We've seen this pattern emerge across several open-source stacks. A new workflow gets added. A few tools join the pool. Then another team adds their vertical. Over time, the MCP becomes a microservices zoo. No one trims the toolset because it's unclear which tools are safe to remove. Observability is weak. And the agents? They get slower, less reliable, and harder to debug.

This is the paradox: more tools should mean more capability. But without discoverability, it means more entropy.

Beyond Function Names

The naive solution is to "just name tools better." But naming alone isn't enough. Models don't think like devs. They don't pattern match on camelCase or deduce semantics from prefixes. They rely on co-occurrence, frequency, and examples. If the tool name is resolveConflicts, but the model has never seen that term associated with version control or scheduling, it won't guess right.

Tool metadata helps — but only if it's exposed in a form the model can learn from. Descriptions should include natural language examples, expected arguments, side effects, and common failures.
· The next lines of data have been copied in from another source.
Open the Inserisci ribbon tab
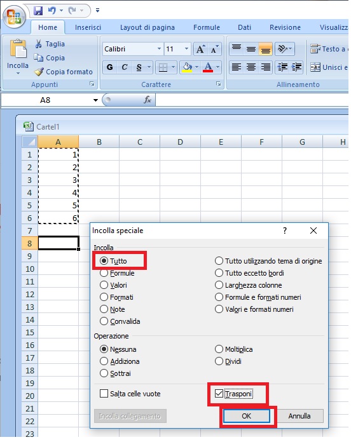pyautogui.click(x=88, y=27)
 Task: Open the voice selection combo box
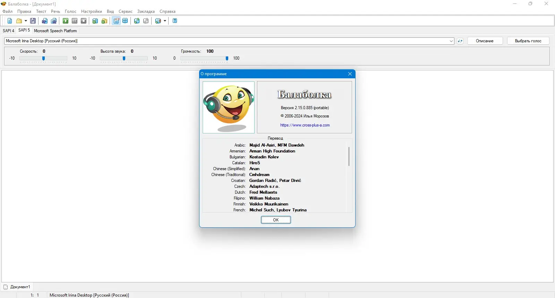coord(229,41)
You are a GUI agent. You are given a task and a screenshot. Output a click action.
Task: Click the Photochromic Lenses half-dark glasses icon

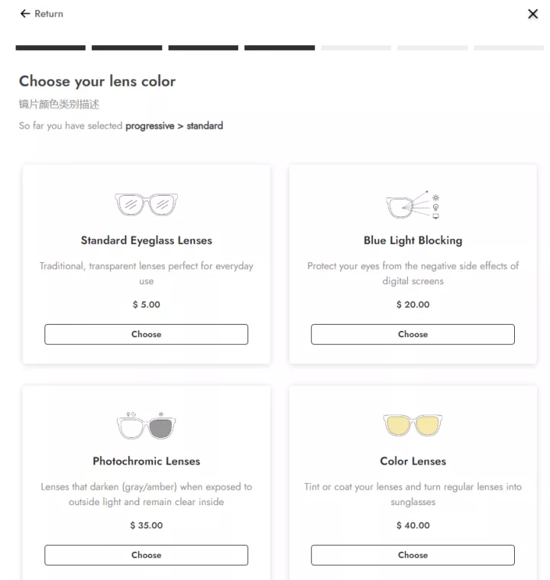pos(146,425)
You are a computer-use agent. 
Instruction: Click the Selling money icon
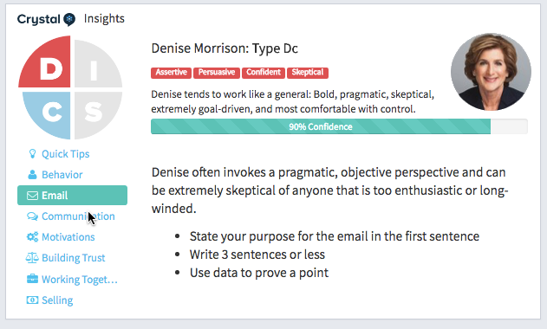(x=32, y=300)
Tools that return the same shape should note when they differ in semantics. Models can learn to generalize from patterns, but they need a tight, consistent grammar to do so.

What's missing is an index. Not just a JSON list of tool specs, but a contextual, searchable, relevance-ranked interface that the agent can query at runtime. Think of it as grep for agent toolkits. Not unlike VS Code's command palette, but for LLMs.

From Discoverability to Adaptivity

True discoverability isn't static. It should evolve. Agents should learn from usage logs, success rates, tool failures, and execution traces. If a tool is constantly selected and fails, that should be surfaced. If another tool solves the same problem more efficiently, promote it. Over time, the system becomes adaptive — ranking tools not just by description similarity but by historical context and outcome.

This implies deeper integration between planning and telemetry. The MCP runtime must track not just which tools were called, but in what context, with what arguments, and whether they succeeded. This data can be fed back into embeddings, fine-tuning, or planner heuristics.

Without this loop, we're flying blind.

Why This Matters Now

MCP adoption is accelerating. Dozens of teams are spinning up local orchestration runtimes. Foundation models are shipping with better tool-use capabilities. LLMs are being turned loose on real-world business processes. The window of experimentation is closing. Discoverability is no longer a toy problem. It's a scaling bottleneck.

The risk isn't just technical debt. It's user trust. When agents fail to pick the right tools, they don't just waste compute. They fail publicly. They misfire in customer support chats. They miss deadlines in operations workflows. They suggest broken next actions in sensitive domains like healthcare or finance.

Users don't care if your planner had 200 tools to pick from. They care that it chose wrong.

Toward a Discoverability Stack

To solve this, we need to treat discoverability like search. Not just a byproduct of prompt design, but an active, composable layer in the agent stack.

What might that look like?

A tool registry with natural language embeddings, usage stats, and context-aware ranking.
An interface planner that can ask: "Given this task, what are 3 candidate tools I've seen succeed in similar situations?"
A self-repair module that can retry with an alternate tool if the initial call fails.
A memory trace system that links goals with tool outcomes over time.

This won't emerge overnight. But teams that build toward this will gain an unfair advantage. Their agents won't just act faster. They'll act smarter, more consistently, and with clearer reasoning paths.

In the age of agent swarms and decentralized workflows, discoverability is the difference between orchestration and chaos. It's not a nice-to-have. It's the next frontier.

The agent that finds the right tool wins. The system that helps it get there, faster and more reliably, defines the next wave of agentic computing.